Material for this task START

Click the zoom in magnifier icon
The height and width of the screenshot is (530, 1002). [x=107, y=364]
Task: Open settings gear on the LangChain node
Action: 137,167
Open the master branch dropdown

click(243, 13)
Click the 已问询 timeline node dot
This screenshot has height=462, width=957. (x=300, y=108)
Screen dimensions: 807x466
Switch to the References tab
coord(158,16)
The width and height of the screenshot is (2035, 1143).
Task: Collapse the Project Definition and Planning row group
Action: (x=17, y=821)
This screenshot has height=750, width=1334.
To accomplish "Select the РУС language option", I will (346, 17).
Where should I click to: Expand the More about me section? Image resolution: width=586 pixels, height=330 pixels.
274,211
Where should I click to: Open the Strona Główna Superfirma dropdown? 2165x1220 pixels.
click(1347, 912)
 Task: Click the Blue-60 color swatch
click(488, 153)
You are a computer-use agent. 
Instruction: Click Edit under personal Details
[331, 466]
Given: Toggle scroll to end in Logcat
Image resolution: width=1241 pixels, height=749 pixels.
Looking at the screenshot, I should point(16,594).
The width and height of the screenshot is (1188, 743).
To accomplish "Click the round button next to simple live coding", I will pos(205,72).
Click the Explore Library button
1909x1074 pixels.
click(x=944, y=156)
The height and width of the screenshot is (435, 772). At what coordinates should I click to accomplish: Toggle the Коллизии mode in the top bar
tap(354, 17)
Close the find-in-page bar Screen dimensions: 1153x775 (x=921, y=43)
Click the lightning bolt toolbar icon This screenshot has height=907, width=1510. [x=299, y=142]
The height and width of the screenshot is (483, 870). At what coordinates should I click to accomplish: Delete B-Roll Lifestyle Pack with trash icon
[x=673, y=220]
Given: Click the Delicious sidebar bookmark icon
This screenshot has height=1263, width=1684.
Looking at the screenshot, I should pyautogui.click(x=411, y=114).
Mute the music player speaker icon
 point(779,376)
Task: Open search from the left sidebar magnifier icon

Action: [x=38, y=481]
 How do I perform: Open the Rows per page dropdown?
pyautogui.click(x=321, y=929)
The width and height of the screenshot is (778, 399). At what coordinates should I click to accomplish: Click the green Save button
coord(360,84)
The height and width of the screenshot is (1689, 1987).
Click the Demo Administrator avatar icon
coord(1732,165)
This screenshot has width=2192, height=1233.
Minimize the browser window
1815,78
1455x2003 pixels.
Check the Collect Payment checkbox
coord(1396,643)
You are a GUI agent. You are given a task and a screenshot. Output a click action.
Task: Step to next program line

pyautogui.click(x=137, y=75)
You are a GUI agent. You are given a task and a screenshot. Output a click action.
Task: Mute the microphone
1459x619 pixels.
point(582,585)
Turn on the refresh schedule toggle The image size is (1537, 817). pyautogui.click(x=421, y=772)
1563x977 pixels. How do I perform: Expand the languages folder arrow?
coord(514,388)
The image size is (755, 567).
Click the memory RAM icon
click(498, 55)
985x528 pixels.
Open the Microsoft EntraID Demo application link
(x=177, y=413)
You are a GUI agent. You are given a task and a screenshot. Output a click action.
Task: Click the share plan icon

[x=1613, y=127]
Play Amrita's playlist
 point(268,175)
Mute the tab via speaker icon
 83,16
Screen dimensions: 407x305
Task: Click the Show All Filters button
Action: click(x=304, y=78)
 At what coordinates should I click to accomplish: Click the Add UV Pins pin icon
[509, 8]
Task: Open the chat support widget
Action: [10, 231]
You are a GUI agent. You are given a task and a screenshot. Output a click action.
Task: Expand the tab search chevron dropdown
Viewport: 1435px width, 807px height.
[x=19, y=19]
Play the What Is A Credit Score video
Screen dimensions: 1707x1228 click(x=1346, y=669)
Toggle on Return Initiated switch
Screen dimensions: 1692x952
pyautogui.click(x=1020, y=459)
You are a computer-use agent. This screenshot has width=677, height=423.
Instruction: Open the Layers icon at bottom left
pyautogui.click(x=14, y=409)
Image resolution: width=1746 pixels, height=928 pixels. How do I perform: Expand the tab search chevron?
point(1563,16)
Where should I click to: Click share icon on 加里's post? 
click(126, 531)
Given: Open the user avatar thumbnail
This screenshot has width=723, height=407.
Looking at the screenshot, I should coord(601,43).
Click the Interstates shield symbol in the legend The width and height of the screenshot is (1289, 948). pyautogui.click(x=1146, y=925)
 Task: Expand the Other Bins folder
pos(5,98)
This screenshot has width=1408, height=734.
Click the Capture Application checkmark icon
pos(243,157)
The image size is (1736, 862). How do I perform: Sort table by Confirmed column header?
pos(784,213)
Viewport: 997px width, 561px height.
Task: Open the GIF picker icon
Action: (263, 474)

Material for this task END

**The problem:** Set down the whole listing again, exactly as it was given.

**Response area:**
Click the zoom in magnifier icon
The height and width of the screenshot is (530, 1002). [x=107, y=364]
Task: Open settings gear on the LangChain node
Action: 137,167
Open the master branch dropdown

click(243, 13)
Click the 已问询 timeline node dot
This screenshot has height=462, width=957. (x=300, y=108)
Screen dimensions: 807x466
Switch to the References tab
coord(158,16)
The width and height of the screenshot is (2035, 1143).
Task: Collapse the Project Definition and Planning row group
Action: (x=17, y=821)
This screenshot has height=750, width=1334.
To accomplish "Select the РУС language option", I will (346, 17).
Where should I click to: Expand the More about me section? Image resolution: width=586 pixels, height=330 pixels.
274,211
Where should I click to: Open the Strona Główna Superfirma dropdown? 2165x1220 pixels.
click(1347, 912)
 Task: Click the Blue-60 color swatch
click(488, 153)
You are a computer-use agent. 
Instruction: Click Edit under personal Details
[331, 466]
Given: Toggle scroll to end in Logcat
Image resolution: width=1241 pixels, height=749 pixels.
Looking at the screenshot, I should point(16,594).
The width and height of the screenshot is (1188, 743).
To accomplish "Click the round button next to simple live coding", I will pos(205,72).
Click the Explore Library button
1909x1074 pixels.
click(x=944, y=156)
The height and width of the screenshot is (435, 772). At what coordinates should I click to accomplish: Toggle the Коллизии mode in the top bar
tap(354, 17)
Close the find-in-page bar Screen dimensions: 1153x775 (x=921, y=43)
Click the lightning bolt toolbar icon This screenshot has height=907, width=1510. [x=299, y=142]
The height and width of the screenshot is (483, 870). At what coordinates should I click to accomplish: Delete B-Roll Lifestyle Pack with trash icon
[x=673, y=220]
Given: Click the Delicious sidebar bookmark icon
This screenshot has height=1263, width=1684.
Looking at the screenshot, I should pyautogui.click(x=411, y=114).
Mute the music player speaker icon
 point(779,376)
Task: Open search from the left sidebar magnifier icon

Action: [x=38, y=481]
 How do I perform: Open the Rows per page dropdown?
pyautogui.click(x=321, y=929)
The width and height of the screenshot is (778, 399). At what coordinates should I click to accomplish: Click the green Save button
coord(360,84)
The height and width of the screenshot is (1689, 1987).
Click the Demo Administrator avatar icon
coord(1732,165)
This screenshot has width=2192, height=1233.
Minimize the browser window
1815,78
1455x2003 pixels.
Check the Collect Payment checkbox
coord(1396,643)
You are a GUI agent. You are given a task and a screenshot. Output a click action.
Task: Step to next program line

pyautogui.click(x=137, y=75)
You are a GUI agent. You are given a task and a screenshot. Output a click action.
Task: Mute the microphone
1459x619 pixels.
point(582,585)
Turn on the refresh schedule toggle The image size is (1537, 817). pyautogui.click(x=421, y=772)
1563x977 pixels. How do I perform: Expand the languages folder arrow?
coord(514,388)
The image size is (755, 567).
Click the memory RAM icon
click(498, 55)
985x528 pixels.
Open the Microsoft EntraID Demo application link
(x=177, y=413)
You are a GUI agent. You are given a task and a screenshot. Output a click action.
Task: Click the share plan icon

[x=1613, y=127]
Play Amrita's playlist
 point(268,175)
Mute the tab via speaker icon
 83,16
Screen dimensions: 407x305
Task: Click the Show All Filters button
Action: click(x=304, y=78)
 At what coordinates should I click to accomplish: Click the Add UV Pins pin icon
[509, 8]
Task: Open the chat support widget
Action: [10, 231]
You are a GUI agent. You are given a task and a screenshot. Output a click action.
Task: Expand the tab search chevron dropdown
Viewport: 1435px width, 807px height.
[x=19, y=19]
Play the What Is A Credit Score video
Screen dimensions: 1707x1228 click(x=1346, y=669)
Toggle on Return Initiated switch
Screen dimensions: 1692x952
pyautogui.click(x=1020, y=459)
You are a computer-use agent. This screenshot has width=677, height=423.
Instruction: Open the Layers icon at bottom left
pyautogui.click(x=14, y=409)
Image resolution: width=1746 pixels, height=928 pixels. How do I perform: Expand the tab search chevron?
point(1563,16)
Where should I click to: Click share icon on 加里's post? 
click(126, 531)
Given: Open the user avatar thumbnail
This screenshot has width=723, height=407.
Looking at the screenshot, I should coord(601,43).
Click the Interstates shield symbol in the legend The width and height of the screenshot is (1289, 948). pyautogui.click(x=1146, y=925)
 Task: Expand the Other Bins folder
pos(5,98)
This screenshot has width=1408, height=734.
Click the Capture Application checkmark icon
pos(243,157)
The image size is (1736, 862). How do I perform: Sort table by Confirmed column header?
pos(784,213)
Viewport: 997px width, 561px height.
Task: Open the GIF picker icon
Action: (263, 474)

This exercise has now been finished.